SOURCE RECORDS:
>>>>>
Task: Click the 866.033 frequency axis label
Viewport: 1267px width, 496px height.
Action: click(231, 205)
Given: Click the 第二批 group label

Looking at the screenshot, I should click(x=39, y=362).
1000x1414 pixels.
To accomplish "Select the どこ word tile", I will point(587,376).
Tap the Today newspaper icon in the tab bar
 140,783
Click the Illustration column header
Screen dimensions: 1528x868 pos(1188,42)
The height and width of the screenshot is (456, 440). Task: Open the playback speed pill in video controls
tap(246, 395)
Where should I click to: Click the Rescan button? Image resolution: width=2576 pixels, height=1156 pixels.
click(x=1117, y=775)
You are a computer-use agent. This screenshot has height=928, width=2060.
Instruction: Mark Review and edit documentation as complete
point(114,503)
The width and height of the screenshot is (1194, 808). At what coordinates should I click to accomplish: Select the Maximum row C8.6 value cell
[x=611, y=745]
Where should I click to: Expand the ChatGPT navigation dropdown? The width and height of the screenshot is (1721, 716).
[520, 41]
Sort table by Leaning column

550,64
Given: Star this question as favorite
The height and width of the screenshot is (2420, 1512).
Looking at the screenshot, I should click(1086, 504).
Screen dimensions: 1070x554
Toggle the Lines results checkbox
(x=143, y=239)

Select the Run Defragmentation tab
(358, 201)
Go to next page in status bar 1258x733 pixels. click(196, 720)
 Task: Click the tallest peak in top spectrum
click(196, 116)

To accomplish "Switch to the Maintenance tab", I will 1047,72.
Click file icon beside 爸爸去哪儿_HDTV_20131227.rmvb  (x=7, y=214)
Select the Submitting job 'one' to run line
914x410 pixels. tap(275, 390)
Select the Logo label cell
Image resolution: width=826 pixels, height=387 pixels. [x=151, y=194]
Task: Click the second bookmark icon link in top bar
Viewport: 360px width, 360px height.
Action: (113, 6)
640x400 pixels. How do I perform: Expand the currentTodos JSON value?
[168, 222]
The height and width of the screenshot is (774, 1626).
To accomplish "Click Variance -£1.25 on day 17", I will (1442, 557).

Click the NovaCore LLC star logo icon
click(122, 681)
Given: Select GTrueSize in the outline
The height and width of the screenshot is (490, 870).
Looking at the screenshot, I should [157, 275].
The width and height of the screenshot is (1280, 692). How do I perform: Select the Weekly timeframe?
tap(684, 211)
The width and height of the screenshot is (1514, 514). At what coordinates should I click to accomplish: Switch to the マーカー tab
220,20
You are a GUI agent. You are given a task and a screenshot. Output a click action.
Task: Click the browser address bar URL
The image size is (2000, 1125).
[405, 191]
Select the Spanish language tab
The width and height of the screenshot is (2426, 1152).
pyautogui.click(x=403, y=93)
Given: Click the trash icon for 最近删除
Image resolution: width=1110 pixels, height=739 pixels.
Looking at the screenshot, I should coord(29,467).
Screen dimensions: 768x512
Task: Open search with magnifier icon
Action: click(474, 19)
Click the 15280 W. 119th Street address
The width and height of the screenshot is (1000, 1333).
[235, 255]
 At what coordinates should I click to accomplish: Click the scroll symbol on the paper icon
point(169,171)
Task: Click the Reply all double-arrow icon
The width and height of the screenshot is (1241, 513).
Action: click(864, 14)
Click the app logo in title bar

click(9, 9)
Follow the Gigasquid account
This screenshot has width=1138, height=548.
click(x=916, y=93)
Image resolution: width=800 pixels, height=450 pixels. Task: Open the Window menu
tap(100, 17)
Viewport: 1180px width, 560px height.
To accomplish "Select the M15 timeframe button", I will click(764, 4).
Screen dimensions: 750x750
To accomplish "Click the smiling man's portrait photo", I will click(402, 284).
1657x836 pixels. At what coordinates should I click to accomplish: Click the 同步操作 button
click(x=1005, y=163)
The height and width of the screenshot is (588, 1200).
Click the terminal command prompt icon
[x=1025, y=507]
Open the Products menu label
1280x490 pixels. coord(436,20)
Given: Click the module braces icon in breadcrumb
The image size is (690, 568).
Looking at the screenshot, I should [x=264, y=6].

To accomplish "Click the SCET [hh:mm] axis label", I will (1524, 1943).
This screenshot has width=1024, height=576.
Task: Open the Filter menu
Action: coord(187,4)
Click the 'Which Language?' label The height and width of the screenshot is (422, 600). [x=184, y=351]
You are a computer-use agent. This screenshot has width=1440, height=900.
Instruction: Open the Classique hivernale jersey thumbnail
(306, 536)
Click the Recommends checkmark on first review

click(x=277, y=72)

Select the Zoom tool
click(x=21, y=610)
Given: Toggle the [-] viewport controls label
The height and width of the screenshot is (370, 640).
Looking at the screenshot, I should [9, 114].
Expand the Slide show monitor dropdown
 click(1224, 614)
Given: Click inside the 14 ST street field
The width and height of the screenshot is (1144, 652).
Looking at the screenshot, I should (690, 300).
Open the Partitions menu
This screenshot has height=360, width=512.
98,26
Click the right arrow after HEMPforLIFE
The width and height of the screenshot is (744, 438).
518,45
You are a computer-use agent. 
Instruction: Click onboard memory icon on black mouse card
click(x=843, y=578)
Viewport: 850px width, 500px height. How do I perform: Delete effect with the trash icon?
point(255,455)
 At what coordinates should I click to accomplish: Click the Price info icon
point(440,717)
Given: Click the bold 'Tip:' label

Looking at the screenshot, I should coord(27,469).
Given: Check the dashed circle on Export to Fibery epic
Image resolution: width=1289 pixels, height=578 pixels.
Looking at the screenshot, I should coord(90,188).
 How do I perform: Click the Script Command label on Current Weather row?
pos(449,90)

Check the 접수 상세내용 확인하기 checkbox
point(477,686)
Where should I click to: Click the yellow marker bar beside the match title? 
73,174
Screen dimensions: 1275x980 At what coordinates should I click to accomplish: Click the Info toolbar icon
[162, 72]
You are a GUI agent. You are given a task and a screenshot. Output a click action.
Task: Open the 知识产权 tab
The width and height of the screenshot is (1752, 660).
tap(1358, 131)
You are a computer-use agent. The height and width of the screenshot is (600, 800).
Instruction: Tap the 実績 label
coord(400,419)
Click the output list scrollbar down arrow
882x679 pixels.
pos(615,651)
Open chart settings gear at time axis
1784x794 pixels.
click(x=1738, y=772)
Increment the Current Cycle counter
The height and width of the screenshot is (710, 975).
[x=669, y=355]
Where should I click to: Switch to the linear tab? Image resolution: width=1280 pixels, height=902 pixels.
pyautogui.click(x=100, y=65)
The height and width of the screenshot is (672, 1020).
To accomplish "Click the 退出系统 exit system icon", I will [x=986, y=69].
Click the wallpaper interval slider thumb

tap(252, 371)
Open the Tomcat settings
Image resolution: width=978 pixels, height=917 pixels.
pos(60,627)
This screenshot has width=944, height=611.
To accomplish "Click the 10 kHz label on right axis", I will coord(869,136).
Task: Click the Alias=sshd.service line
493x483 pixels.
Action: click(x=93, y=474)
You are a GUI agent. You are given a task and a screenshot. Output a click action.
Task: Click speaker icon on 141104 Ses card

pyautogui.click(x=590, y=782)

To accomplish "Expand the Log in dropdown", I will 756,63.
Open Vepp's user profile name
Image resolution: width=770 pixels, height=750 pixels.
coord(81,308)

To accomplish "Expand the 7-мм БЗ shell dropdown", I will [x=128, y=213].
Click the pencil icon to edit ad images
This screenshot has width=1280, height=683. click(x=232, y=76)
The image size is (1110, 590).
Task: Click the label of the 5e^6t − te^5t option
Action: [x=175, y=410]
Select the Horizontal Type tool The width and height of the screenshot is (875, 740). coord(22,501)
<<<<<
HOW TO COMPLETE THIS TASK: The full set of records above must be retyped exactly.

RESULT:
Task: Click the 866.033 frequency axis label
Viewport: 1267px width, 496px height.
Action: click(231, 205)
Given: Click the 第二批 group label

Looking at the screenshot, I should click(x=39, y=362).
1000x1414 pixels.
To accomplish "Select the どこ word tile", I will point(587,376).
Tap the Today newspaper icon in the tab bar
 140,783
Click the Illustration column header
Screen dimensions: 1528x868 pos(1188,42)
The height and width of the screenshot is (456, 440). Task: Open the playback speed pill in video controls
tap(246, 395)
Where should I click to: Click the Rescan button? Image resolution: width=2576 pixels, height=1156 pixels.
click(x=1117, y=775)
You are a computer-use agent. This screenshot has height=928, width=2060.
Instruction: Mark Review and edit documentation as complete
point(114,503)
The width and height of the screenshot is (1194, 808). At what coordinates should I click to accomplish: Select the Maximum row C8.6 value cell
[x=611, y=745]
Where should I click to: Expand the ChatGPT navigation dropdown? The width and height of the screenshot is (1721, 716).
[520, 41]
Sort table by Leaning column

550,64
Given: Star this question as favorite
The height and width of the screenshot is (2420, 1512).
Looking at the screenshot, I should click(1086, 504).
Screen dimensions: 1070x554
Toggle the Lines results checkbox
(x=143, y=239)

Select the Run Defragmentation tab
(358, 201)
Go to next page in status bar 1258x733 pixels. click(196, 720)
 Task: Click the tallest peak in top spectrum
click(196, 116)

To accomplish "Switch to the Maintenance tab", I will 1047,72.
Click file icon beside 爸爸去哪儿_HDTV_20131227.rmvb  (x=7, y=214)
Select the Submitting job 'one' to run line
914x410 pixels. tap(275, 390)
Select the Logo label cell
Image resolution: width=826 pixels, height=387 pixels. [x=151, y=194]
Task: Click the second bookmark icon link in top bar
Viewport: 360px width, 360px height.
Action: (113, 6)
640x400 pixels. How do I perform: Expand the currentTodos JSON value?
[168, 222]
The height and width of the screenshot is (774, 1626).
To accomplish "Click Variance -£1.25 on day 17", I will (1442, 557).

Click the NovaCore LLC star logo icon
click(122, 681)
Given: Select GTrueSize in the outline
The height and width of the screenshot is (490, 870).
Looking at the screenshot, I should [157, 275].
The width and height of the screenshot is (1280, 692). How do I perform: Select the Weekly timeframe?
tap(684, 211)
The width and height of the screenshot is (1514, 514). At what coordinates should I click to accomplish: Switch to the マーカー tab
220,20
You are a GUI agent. You are given a task and a screenshot. Output a click action.
Task: Click the browser address bar URL
The image size is (2000, 1125).
[405, 191]
Select the Spanish language tab
The width and height of the screenshot is (2426, 1152).
pyautogui.click(x=403, y=93)
Given: Click the trash icon for 最近删除
Image resolution: width=1110 pixels, height=739 pixels.
Looking at the screenshot, I should coord(29,467).
Screen dimensions: 768x512
Task: Open search with magnifier icon
Action: click(474, 19)
Click the 15280 W. 119th Street address
The width and height of the screenshot is (1000, 1333).
[235, 255]
 At what coordinates should I click to accomplish: Click the scroll symbol on the paper icon
point(169,171)
Task: Click the Reply all double-arrow icon
The width and height of the screenshot is (1241, 513).
Action: click(864, 14)
Click the app logo in title bar

click(9, 9)
Follow the Gigasquid account
This screenshot has width=1138, height=548.
click(x=916, y=93)
Image resolution: width=800 pixels, height=450 pixels. Task: Open the Window menu
tap(100, 17)
Viewport: 1180px width, 560px height.
To accomplish "Select the M15 timeframe button", I will click(764, 4).
Screen dimensions: 750x750
To accomplish "Click the smiling man's portrait photo", I will click(402, 284).
1657x836 pixels. At what coordinates should I click to accomplish: Click the 同步操作 button
click(x=1005, y=163)
The height and width of the screenshot is (588, 1200).
Click the terminal command prompt icon
[x=1025, y=507]
Open the Products menu label
1280x490 pixels. coord(436,20)
Given: Click the module braces icon in breadcrumb
The image size is (690, 568).
Looking at the screenshot, I should [x=264, y=6].

To accomplish "Click the SCET [hh:mm] axis label", I will (1524, 1943).
This screenshot has width=1024, height=576.
Task: Open the Filter menu
Action: coord(187,4)
Click the 'Which Language?' label The height and width of the screenshot is (422, 600). [x=184, y=351]
You are a computer-use agent. This screenshot has width=1440, height=900.
Instruction: Open the Classique hivernale jersey thumbnail
(306, 536)
Click the Recommends checkmark on first review

click(x=277, y=72)

Select the Zoom tool
click(x=21, y=610)
Given: Toggle the [-] viewport controls label
The height and width of the screenshot is (370, 640).
Looking at the screenshot, I should [9, 114].
Expand the Slide show monitor dropdown
 click(1224, 614)
Given: Click inside the 14 ST street field
The width and height of the screenshot is (1144, 652).
Looking at the screenshot, I should (690, 300).
Open the Partitions menu
This screenshot has height=360, width=512.
98,26
Click the right arrow after HEMPforLIFE
The width and height of the screenshot is (744, 438).
518,45
You are a computer-use agent. 
Instruction: Click onboard memory icon on black mouse card
click(x=843, y=578)
Viewport: 850px width, 500px height. How do I perform: Delete effect with the trash icon?
point(255,455)
 At what coordinates should I click to accomplish: Click the Price info icon
point(440,717)
Given: Click the bold 'Tip:' label

Looking at the screenshot, I should coord(27,469).
Given: Check the dashed circle on Export to Fibery epic
Image resolution: width=1289 pixels, height=578 pixels.
Looking at the screenshot, I should coord(90,188).
 How do I perform: Click the Script Command label on Current Weather row?
pos(449,90)

Check the 접수 상세내용 확인하기 checkbox
point(477,686)
Where should I click to: Click the yellow marker bar beside the match title? 
73,174
Screen dimensions: 1275x980 At what coordinates should I click to accomplish: Click the Info toolbar icon
[162, 72]
You are a GUI agent. You are given a task and a screenshot. Output a click action.
Task: Open the 知识产权 tab
The width and height of the screenshot is (1752, 660).
tap(1358, 131)
You are a computer-use agent. The height and width of the screenshot is (600, 800).
Instruction: Tap the 実績 label
coord(400,419)
Click the output list scrollbar down arrow
882x679 pixels.
pos(615,651)
Open chart settings gear at time axis
1784x794 pixels.
click(x=1738, y=772)
Increment the Current Cycle counter
The height and width of the screenshot is (710, 975).
[x=669, y=355]
Where should I click to: Switch to the linear tab? Image resolution: width=1280 pixels, height=902 pixels.
pyautogui.click(x=100, y=65)
The height and width of the screenshot is (672, 1020).
To accomplish "Click the 退出系统 exit system icon", I will [x=986, y=69].
Click the wallpaper interval slider thumb

tap(252, 371)
Open the Tomcat settings
Image resolution: width=978 pixels, height=917 pixels.
pos(60,627)
This screenshot has width=944, height=611.
To accomplish "Click the 10 kHz label on right axis", I will coord(869,136).
Task: Click the Alias=sshd.service line
493x483 pixels.
Action: click(x=93, y=474)
You are a GUI agent. You are given a task and a screenshot. Output a click action.
Task: Click speaker icon on 141104 Ses card

pyautogui.click(x=590, y=782)

To accomplish "Expand the Log in dropdown", I will 756,63.
Open Vepp's user profile name
Image resolution: width=770 pixels, height=750 pixels.
coord(81,308)

To accomplish "Expand the 7-мм БЗ shell dropdown", I will [x=128, y=213].
Click the pencil icon to edit ad images
This screenshot has width=1280, height=683. click(x=232, y=76)
The image size is (1110, 590).
Task: Click the label of the 5e^6t − te^5t option
Action: [x=175, y=410]
Select the Horizontal Type tool The width and height of the screenshot is (875, 740). coord(22,501)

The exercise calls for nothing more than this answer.